41 a/b Drury St., City Center
Industry is an independent design store doing a pretty excellent job of bringing the concept of hygge to Dublin. It is impossible to leave the store without picking up a few things and lusting after the rest: ceramics by local artists, wool blankets, sculptural light fixtures, the most beautiful teakwood chopping boards, textiles, and design books, just to give you an idea. It's a solid edit of traditional craft pieces for the home and more unusual items, like hand-carved Japanese wooden spoons, that elevate daily rituals into something special.
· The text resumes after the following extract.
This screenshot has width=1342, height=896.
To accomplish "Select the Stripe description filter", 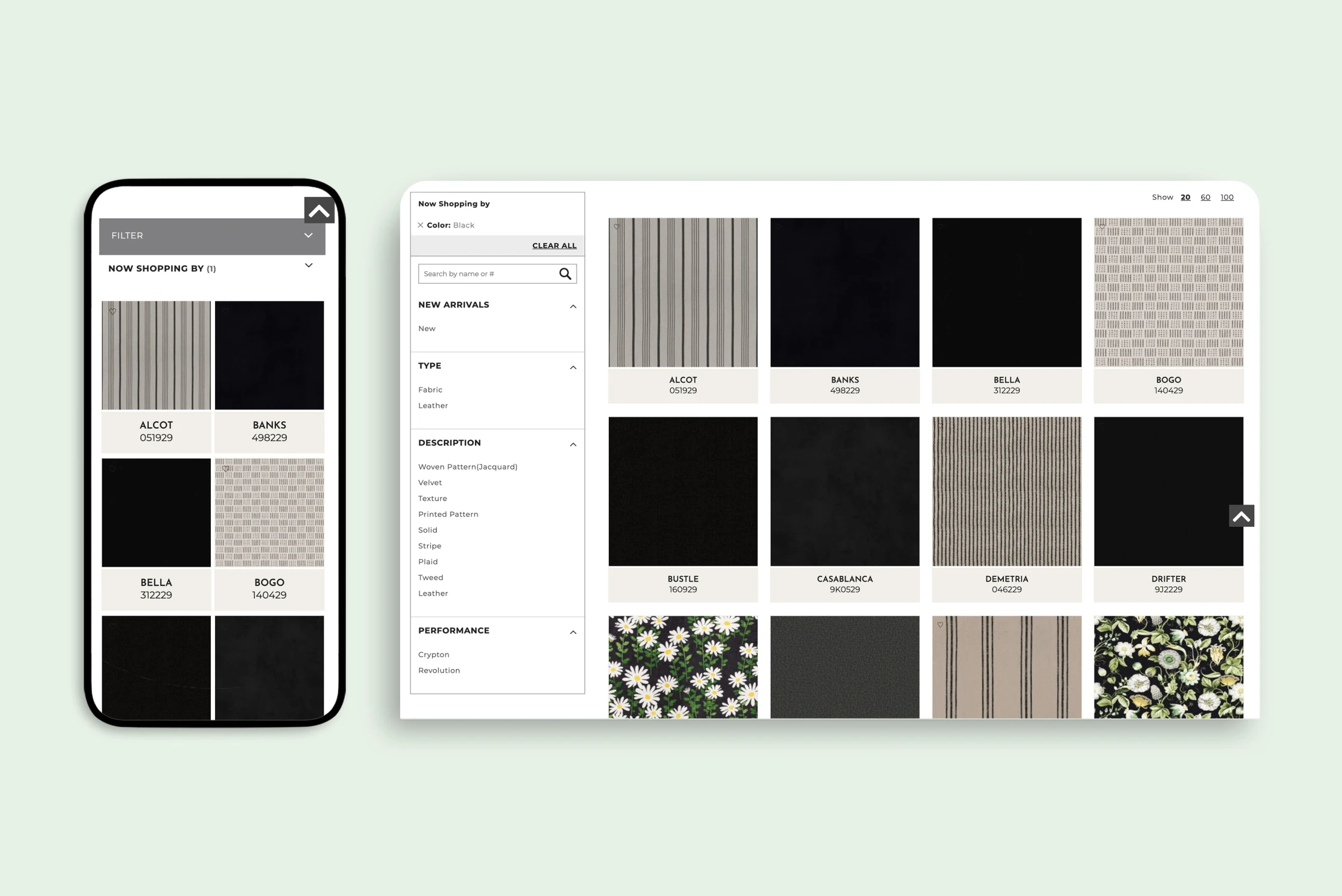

Mull over your purchases at the cute in-store café, or pop across the street to Kaph for the best matcha in Dublin.
Kilkenny Design
6 Nassau St., City Center
A love letter to Irish design on tourist-laden Nassau Street, Kilkenny showcases some of the country’s most renowned products, like Waterford Crystal, Irish linen, wool throws, Stephen Pearce pottery (the artist's actual studio is a few minutes walk from Ballymaloe cookery school should you find yourself in Cork), the works. A great spot to pick up gifts to bring back home or simply some new tableware. Upstairs you’ll find a good restaurant and café.
The Lilliput Press
62-63 Sitric Rd., Stoneybatter
Antony Farrell’s Lilliput Press—a tiny independent publisher specializing in biography, memoir, and new fiction—is always on the hunt for new Irish talent, a commodity that, despite the minuscule population, is not too hard to find. Farrell has his finger on the literary pulse and is usually there in person, buried beneath a stack of manuscripts. The bookstore is a cozy, welcoming place to spend an afternoon—ideally on the overstuffed sofa draped in colorful textiles. Lilliput, as a publishing house, doesn’t follow trends; instead, they publish by instinct the kind of books they want to read, and thus far, it’s been a winning formula.
Marrowbone Books
78 The Coombe, Dublin 8
Immediately identifiable by its cheery yellow exterior, this independent bookshop is buried in the heart of The Liberties, one of Dublin’s most historic neighborhoods. The interior is particularly living-room-like, with Turkish rugs; old bookshelves stacked high with dog-eared, preloved tomes; and plants tucked into every corner. Settle into one of the worn-in seats and spend an afternoon thumbing through a stack of titles, discovering the joy of finding notes the previous owner scrawled into the margins. Marrowbone is firmly entrenched in the community, regularly hosting readings with writers and the occasional live music night. For literary hounds who can’t make the pilgrimage to the Liberties, Marrowbone's adorably witty instagram account is the next best thing.
Powerscourt Town Center
Powerscourt Townhouse Centre, 59 William St., City Center
A townhouse suggests a more compact property, suited to city living, Powerscourt, however, was once the residence of Lord Powerscourt and is of mansion proportions. Now glass-roofed, and the rooms filled with retail and restaurants, it’s a great spot to while away an afternoon: coffee and a sandwich at the Pepper Pot, browsing for antiques (serious enthusiasts should also hit up Frances Street). Article is one of its more noteworthy stores, occupying what was once Lord Powerscourt’s dressing room and home to a thoughtful assortment of homewares, knickknacks, and textiles. If you're lucky, a musician will be playing the grand piano at the base of the staircase, filling the space with music that somehow manages to soar above the din of a hundred or so people shopping, dining, and chatting.